* [TEXT TO READ]
----
Debates about rights are frequently framed around the concept of legal personhood, which is granted not just to human beings, but also to some non-human entities such as firms, corporations, and governments. Legal entities, AKA legal persons, are granted certain privileges and responsibilities by the jurisdictions in which they are recognized; yet, many such rights are not available to non-person agents. Attempting to secure legal personhood is often seen as a potential pathway to get certain rights and protections for animals (Varner, 2012), fetuses (Schroedel, Fiber, & Snyder, 2000), trees, rivers (Gordon, 2018), and artificially intelligent (AI) agents (Chopra & White, 2004; Ziesche & Yampolskiy, 2019a; Ziesche & Yampolskiy, 2019b). It is commonly believed that a court ruling or a legislative action is necessary to grant personhood to a new type of entity, but recent literature (Bayern, 2013, 2016; LoPucki, 2018; Solum, 1991) suggests that loopholes in the current law may permit granting of legal personhood to currently existing AI/software without having to change the law or persuade any court.
----
* [DATA TO USE]
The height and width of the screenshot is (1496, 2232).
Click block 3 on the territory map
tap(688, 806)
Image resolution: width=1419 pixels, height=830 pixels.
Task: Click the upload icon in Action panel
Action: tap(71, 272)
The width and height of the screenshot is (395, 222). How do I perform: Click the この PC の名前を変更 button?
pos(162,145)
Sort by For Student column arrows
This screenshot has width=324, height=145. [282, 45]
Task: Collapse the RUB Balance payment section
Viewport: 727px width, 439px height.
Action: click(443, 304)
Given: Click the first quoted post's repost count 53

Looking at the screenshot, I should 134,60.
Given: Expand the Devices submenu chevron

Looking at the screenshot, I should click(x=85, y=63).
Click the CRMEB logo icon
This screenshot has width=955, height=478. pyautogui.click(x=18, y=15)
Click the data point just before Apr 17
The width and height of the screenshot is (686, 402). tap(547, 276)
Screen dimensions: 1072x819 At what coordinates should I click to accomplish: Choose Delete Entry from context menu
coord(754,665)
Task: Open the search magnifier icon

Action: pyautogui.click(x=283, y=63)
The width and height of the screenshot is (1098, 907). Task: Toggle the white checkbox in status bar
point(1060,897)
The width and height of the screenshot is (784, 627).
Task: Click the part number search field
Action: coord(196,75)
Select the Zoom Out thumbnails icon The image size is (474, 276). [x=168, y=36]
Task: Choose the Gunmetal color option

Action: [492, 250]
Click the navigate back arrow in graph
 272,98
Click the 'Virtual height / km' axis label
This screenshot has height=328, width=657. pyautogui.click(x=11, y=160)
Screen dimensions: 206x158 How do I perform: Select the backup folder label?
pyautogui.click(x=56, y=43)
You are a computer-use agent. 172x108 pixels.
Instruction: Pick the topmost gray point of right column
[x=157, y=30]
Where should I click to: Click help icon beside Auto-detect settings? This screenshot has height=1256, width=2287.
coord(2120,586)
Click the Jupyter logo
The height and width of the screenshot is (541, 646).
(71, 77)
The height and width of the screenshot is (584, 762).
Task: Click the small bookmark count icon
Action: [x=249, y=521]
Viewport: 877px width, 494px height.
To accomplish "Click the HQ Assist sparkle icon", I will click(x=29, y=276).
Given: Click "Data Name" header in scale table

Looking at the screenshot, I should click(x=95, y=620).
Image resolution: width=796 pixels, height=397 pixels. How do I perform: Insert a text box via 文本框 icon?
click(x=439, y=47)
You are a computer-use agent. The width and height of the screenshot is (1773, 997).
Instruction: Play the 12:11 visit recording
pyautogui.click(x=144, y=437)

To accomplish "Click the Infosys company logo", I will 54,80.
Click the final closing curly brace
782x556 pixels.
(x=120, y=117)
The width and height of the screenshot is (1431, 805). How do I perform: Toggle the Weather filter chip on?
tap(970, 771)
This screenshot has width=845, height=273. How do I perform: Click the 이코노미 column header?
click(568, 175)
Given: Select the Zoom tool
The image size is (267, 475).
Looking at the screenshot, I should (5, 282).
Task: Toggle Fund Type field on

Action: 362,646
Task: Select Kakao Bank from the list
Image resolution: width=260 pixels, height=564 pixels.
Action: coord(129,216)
----
* [SET PROBLEM A] Could you rewrite the records as a numbered list, starting at the line with "Screen dimensions: 1072x819" and ending with the line with "Looking at the screenshot, I should (5, 282).", both included and blank lines omitted?
* [SET PROBLEM B] Can you extend the passage on legal personhood, picking up right after its final sentence?

* [REPLY A]
1. Screen dimensions: 1072x819 At what coordinates should I click to accomplish: Choose Delete Entry from context menu
2. coord(754,665)
3. Task: Open the search magnifier icon
4. Action: pyautogui.click(x=283, y=63)
5. The width and height of the screenshot is (1098, 907). Task: Toggle the white checkbox in status bar
6. point(1060,897)
7. The width and height of the screenshot is (784, 627).
8. Task: Click the part number search field
9. Action: coord(196,75)
10. Select the Zoom Out thumbnails icon The image size is (474, 276). [x=168, y=36]
11. Task: Choose the Gunmetal color option
12. Action: [492, 250]
13. Click the navigate back arrow in graph
14.  272,98
15. Click the 'Virtual height / km' axis label
16. This screenshot has height=328, width=657. pyautogui.click(x=11, y=160)
17. Screen dimensions: 206x158 How do I perform: Select the backup folder label?
18. pyautogui.click(x=56, y=43)
19. You are a computer-use agent. 172x108 pixels.
20. Instruction: Pick the topmost gray point of right column
21. [x=157, y=30]
22. Where should I click to: Click help icon beside Auto-detect settings? This screenshot has height=1256, width=2287.
23. coord(2120,586)
24. Click the Jupyter logo
25. The height and width of the screenshot is (541, 646).
26. (71, 77)
27. The height and width of the screenshot is (584, 762).
28. Task: Click the small bookmark count icon
29. Action: [x=249, y=521]
30. Viewport: 877px width, 494px height.
31. To accomplish "Click the HQ Assist sparkle icon", I will click(x=29, y=276).
32. Given: Click "Data Name" header in scale table
33. Looking at the screenshot, I should click(x=95, y=620).
34. Image resolution: width=796 pixels, height=397 pixels. How do I perform: Insert a text box via 文本框 icon?
35. click(x=439, y=47)
36. You are a computer-use agent. The width and height of the screenshot is (1773, 997).
37. Instruction: Play the 12:11 visit recording
38. pyautogui.click(x=144, y=437)
39. To accomplish "Click the Infosys company logo", I will 54,80.
40. Click the final closing curly brace
41. 782x556 pixels.
42. (x=120, y=117)
43. The width and height of the screenshot is (1431, 805). How do I perform: Toggle the Weather filter chip on?
44. tap(970, 771)
45. This screenshot has width=845, height=273. How do I perform: Click the 이코노미 column header?
46. click(568, 175)
47. Given: Select the Zoom tool
48. The image size is (267, 475).
49. Looking at the screenshot, I should (5, 282).

* [REPLY B]
LoPucki, in his paper on Algorithmic Entities (2018), cites Bayern (2013, 2016) and his work on conferring legal personhood on AI by putting AI in charge of an LLC1:

Professor Shawn Bayern demonstrated that anyone can confer legal personhood on an autonomous computer algorithm merely by putting it in control of a limited liability company (LLC). The algorithm can exercise the rights of the entity, making them effectively rights of the algorithm. The rights of such an algorithmic entity (AE) would include the rights to privacy, to own property, to enter into contracts, to be represented by counsel, to be free from unreasonable search and seizure, to equal protection of the laws, to speak freely, and perhaps even to spend money on political campaigns. Once an algorithm had such rights, Bayern observed, it would also have the power to confer equivalent rights on other algorithms by forming additional entities and putting those algorithms in control of them.2

Other legal pathways to obtain legal personhood have been suggested and analyzed in the literature (Bayern, 2013, 2016; Chopra & White, 2004; LoPucki, 2018)3 but details of such legal “hacking” are beyond the scope of this chapter. We are simply interested in understanding the impact of granting personhood to AI on human dignity (Bostrom, 2005) and safety. With the appearance of decentralized autonomous organizations (Dilger, 1997), such as the Decentralized Autonomous Organization (DAO) (DuPont, 2017), these questions are as pressing as ever.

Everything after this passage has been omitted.